La rivista Poliscritture compie otto anni e con l’occasione ha deciso di rifarsi il look e di svecchiare (almeno un po’…) il sito. Un cambiamento di forma che, come sempre, è sostanza. E che dobbiamo in gran parte al lavoro del nostro webmaster Domenico Porco (@coreadelnerd). Grazie.

In alto trovate la testata con una nuova rielaborazione del primo logo ideato da Ornella Garbin e successivamente ritoccato da Sara De Vincenzo. A destra un’immagine che periodicamente cambierà, perché il vestito nuovo di Poliscritture seguirà, a modo suo, i mutamenti delle stagioni (politiche e culturali). Si comincia con un disegno di Ennio Abate, che al lavoro di organizzatore e redattore della rivista ha sempre affiancato quello di illustratore grafico e commentatore visuale attraverso i suoi disegni e dipinti. Le “categorie” – elencate qui a destra – sono i contenitori metaforici o visionari in cui incaselleremo i nostri post.  Sono le stesse della rivista cartacea, con gli stessi titoli e sottotitoli esplicativi: le abbiamo lasciate così com’erano, anche se sono poco fotogeniche per il web, e le ragioni forse vi saranno più chiare alla fine di questo post.Questo sito è più social, più leggibile (speriamo), tecnicamente più sgamato, ma non necessariamente “alla moda”. Lo vedete confrontandolo con i vecchi siti (qui e qui).  Poliscritture è nata per seminare e alimentare dei saperi critici, resistenti, a volte inattuali e apparentemente anacronistici. Siamo uomini e donne del nostro tempo, nel nostro tempo siamo immersi e sommersi, ma lo spirito dei tempi non è la nostra religione: lo vogliamo leggere e interpretare contropelo, sapendo che di solito chi lo scrive o cerca di scriverlo è il vincitore di turno. E che la verità e la giustizia sono le “eterne fuggiasche dal campo dei vincitori” (Simone Weil).

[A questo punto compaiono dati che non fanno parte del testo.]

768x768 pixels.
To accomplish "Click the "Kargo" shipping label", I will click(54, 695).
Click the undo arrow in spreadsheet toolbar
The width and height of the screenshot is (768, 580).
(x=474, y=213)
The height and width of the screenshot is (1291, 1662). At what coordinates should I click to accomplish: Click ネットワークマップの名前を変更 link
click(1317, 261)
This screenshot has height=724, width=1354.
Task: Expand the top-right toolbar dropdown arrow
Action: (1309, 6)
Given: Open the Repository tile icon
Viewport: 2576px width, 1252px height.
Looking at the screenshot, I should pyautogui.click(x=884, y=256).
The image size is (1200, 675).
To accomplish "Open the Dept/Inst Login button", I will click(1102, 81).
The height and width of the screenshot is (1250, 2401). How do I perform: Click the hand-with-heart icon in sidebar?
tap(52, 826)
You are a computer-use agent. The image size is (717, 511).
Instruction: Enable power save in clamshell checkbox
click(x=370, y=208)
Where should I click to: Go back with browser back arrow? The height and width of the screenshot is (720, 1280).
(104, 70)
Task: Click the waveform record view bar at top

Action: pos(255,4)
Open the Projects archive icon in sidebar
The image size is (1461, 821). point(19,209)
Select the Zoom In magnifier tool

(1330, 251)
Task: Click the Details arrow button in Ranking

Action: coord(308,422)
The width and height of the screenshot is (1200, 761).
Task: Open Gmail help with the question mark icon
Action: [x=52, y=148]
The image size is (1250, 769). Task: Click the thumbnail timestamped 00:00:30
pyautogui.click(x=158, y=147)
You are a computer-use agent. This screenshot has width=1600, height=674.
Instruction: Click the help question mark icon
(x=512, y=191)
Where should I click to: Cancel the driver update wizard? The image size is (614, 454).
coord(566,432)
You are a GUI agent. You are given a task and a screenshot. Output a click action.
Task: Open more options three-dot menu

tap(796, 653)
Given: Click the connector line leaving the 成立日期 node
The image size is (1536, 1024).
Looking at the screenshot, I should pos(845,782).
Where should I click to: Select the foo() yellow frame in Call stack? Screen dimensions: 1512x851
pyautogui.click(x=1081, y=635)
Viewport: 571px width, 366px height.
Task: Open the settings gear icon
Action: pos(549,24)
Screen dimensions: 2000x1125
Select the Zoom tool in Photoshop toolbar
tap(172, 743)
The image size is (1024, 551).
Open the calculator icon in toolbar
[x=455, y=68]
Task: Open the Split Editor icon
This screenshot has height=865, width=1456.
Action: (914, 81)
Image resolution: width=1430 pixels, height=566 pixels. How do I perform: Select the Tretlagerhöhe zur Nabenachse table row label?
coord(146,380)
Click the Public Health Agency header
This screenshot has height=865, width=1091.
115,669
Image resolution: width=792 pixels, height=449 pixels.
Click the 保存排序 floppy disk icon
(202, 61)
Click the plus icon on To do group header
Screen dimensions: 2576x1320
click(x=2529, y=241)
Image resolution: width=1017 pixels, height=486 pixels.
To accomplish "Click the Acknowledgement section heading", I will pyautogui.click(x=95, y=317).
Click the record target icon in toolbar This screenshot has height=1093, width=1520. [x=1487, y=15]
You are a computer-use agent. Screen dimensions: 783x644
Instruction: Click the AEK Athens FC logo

Per questo accettiamo volentieri tutte le innovazioni della comunicazione, tutte le diavolerie del mondo 2.0 (e non potremmo non farlo, direte voi), ma tutte le passiamo al setaccio delle nostre petulanti domande e puntiamo il dito su ogni link: e questo a cosa serve, e perché?, a chi giova? e chi paga?, e …”furono proprio i re a strascicarli quei blocchi di pietra?”, come si chiedeva il sempre giovane Brecht nelle sue Domande di un lettore operaio, tradotte dall’indimenticabile (per noi) Franco Fortini.

Pur provenendo – chi più chi meno – dal secondo Novecento, vogliamo essere dei poliscrittori aperti ai problemi del ventunesimo secolo. Pensiamo che chi costruisce la conoscenza, ogni giorno, nei luoghi di lavoro, di transito, di conflitto, di consumo, debba essere proprietario dei relativi mezzi di produzione. Siamo contro la proprietà privata della conoscenza, i lucchetti globali che i padroni del mondo vogliono imporre alla circolazione delle idee, ad esempio attraverso il regime di proprietà intellettuale basato sui brevetti, sul copyright, sui monopoli.

Un numero sempre inferiore di persone, aziende, gruppi finanziari, prende decisioni che coinvolgono ed espropriano una massa sempre più grande di altre persone, in una cornice di democrazia formale che è diventata la pantomima della democrazia reale. E i decisori non sono quasi mai i più competenti e titolati. Mentre la conoscenza, grazie alla grandi battaglie di democrazia e di alfabetizzazione del secolo scorso, si è relativamente diffusa, la ricchezza si è sempre più concentrata. Il neoliberismo ha aumentato a dismisura il processo per cui i ricchi sono sempre più ricchi e i poveri sempre più poveri, sbriciolando in questa forbice i cosiddetti ceti medi. Tutti i rapporti sociali e politici del passato stanno cambiando con velocità impensabile e sono da ripensare con nuove lenti. Forse non c’è più una classe che ha da perdere solo le proprie catene, come la classe operaia a cui pensava Marx. E sicuramente non ce n’è più una, una sola, che spezzandole romperà anche quelle degli altri. Ci sono però sempre più persone che sono sfruttate come ai tempi dell’accumulazione capitalistica originaria, o forse più, e che, unendosi, possono cambiare lo stato presente di cose.  Persone spesso ridotte a uno stato di moderna schiavitù. Costrette non solo a subire, ma a scegliere, di propria apparente volontà, un’esistenza in cui la nuda vita prevale in ogni senso sulla vita buona.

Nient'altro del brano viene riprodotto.